The invention includes within its scope a rotary drill bit having a shank for connection to a drill string and a passage for supplying drilling fluid to the face of the bit, which carries a plurality of cutting elements, the bit body having a gauge portion which includes a plurality of outwardly facing cavities spaced apart around the periphery of the drill bit, conduit means being provided for placing each cavity in communication with the aforesaid passage in the bit body whereby, in use, drilling fluid under pressure is delivered to said cavity.
There may, for example, be provided four outwardly facing cavities spaced apart substantially symmetrically around the periphery of the drill bit.
FIG. 1 is a diagrammatic longitudinal section through one form of PDC drill bit, shown downhole, in accordance with the invention,
FIG. 2 is a horizontal section on the line 2--2 of FIG. 1,
FIGS. 3-6 are similar diagrammatic horizontal sections through alternative forms of drill bit according to the invention, and
FIG. 7 is a diagrammatic longitudinal section through a still further form of drill bit in accordance with the invention.

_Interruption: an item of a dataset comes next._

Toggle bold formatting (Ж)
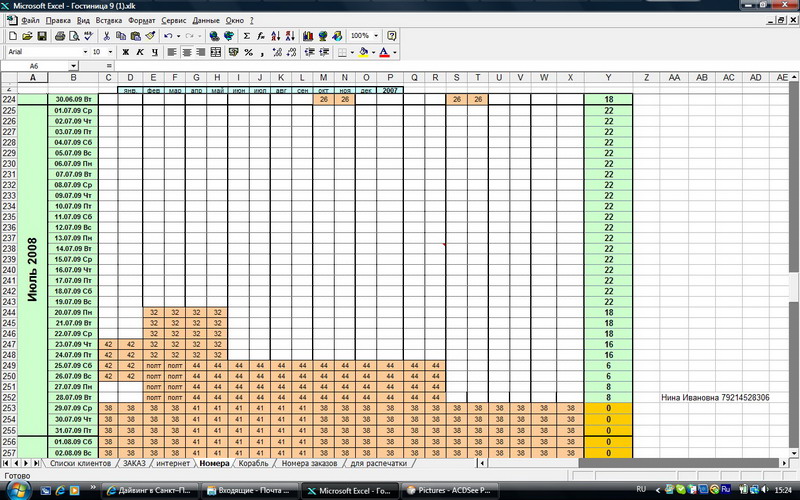 (127, 52)
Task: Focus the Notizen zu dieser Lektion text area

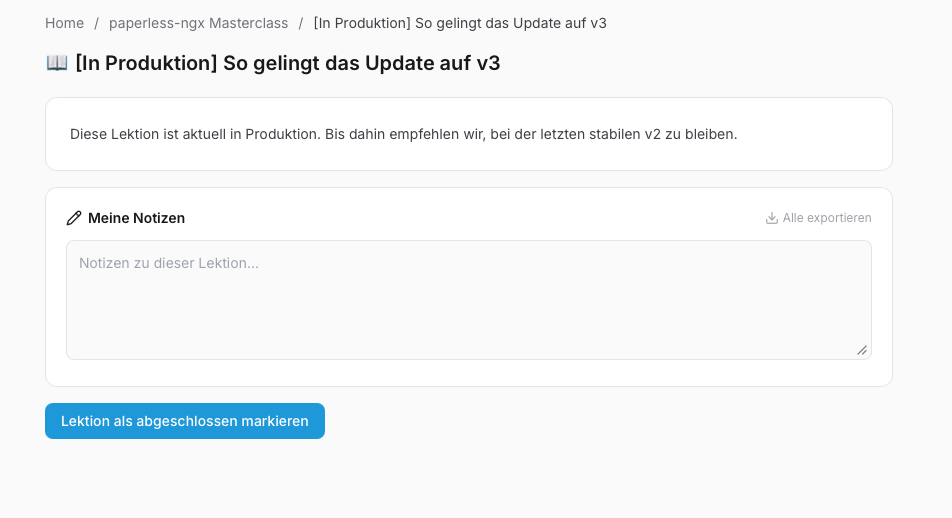Action: click(469, 300)
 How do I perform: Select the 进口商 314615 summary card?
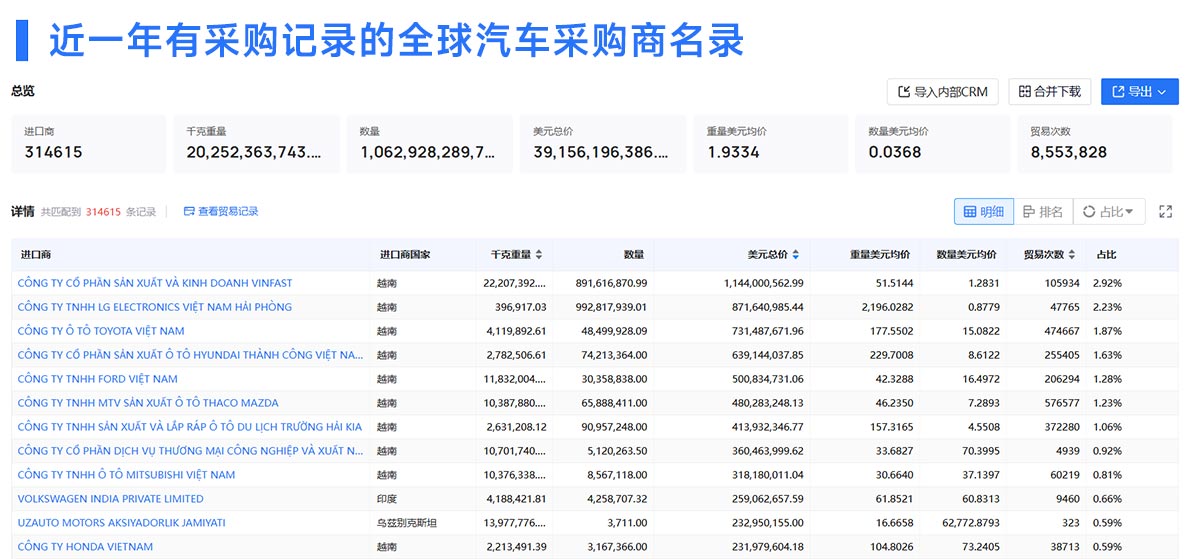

Referring to FIGS. 1 and 2, there is shown a rotary drill bit comprising a bit body 10 having a shank 11 for connection to a drill string 12 and a central passage 13 for supplying drilling fluid through bores 9 to nozzles 8 in the face of the bit.
The face of the bit is formed with at least one blade 14 which carries a plurality of preform cutting elements 14 each formed, at least in part, from polycrystalline diamond.
The bit is imbalanced, i.e. it is so designed that when the bit is being run there is a resultant force having a lateral component acting sideways on the bit which, during drilling, is balanced by an equal and opposite reactive force from the walls of the borehole. In the bit shown in FIGS. 1 and 2 the imbalance force is provided by locating the majority of the cutters 15 to one side of a diameter of the bit body, for example by providing cutters along only a single blade. The direction of the resultant lateral imbalance force is indicated by the arrow 16 in FIG. 2. However, such arrangement is described merely by way of example and any suitable means may be employed for achieving this imbalance force and the present invention is not restricted to the use of any particular method of achieving such force.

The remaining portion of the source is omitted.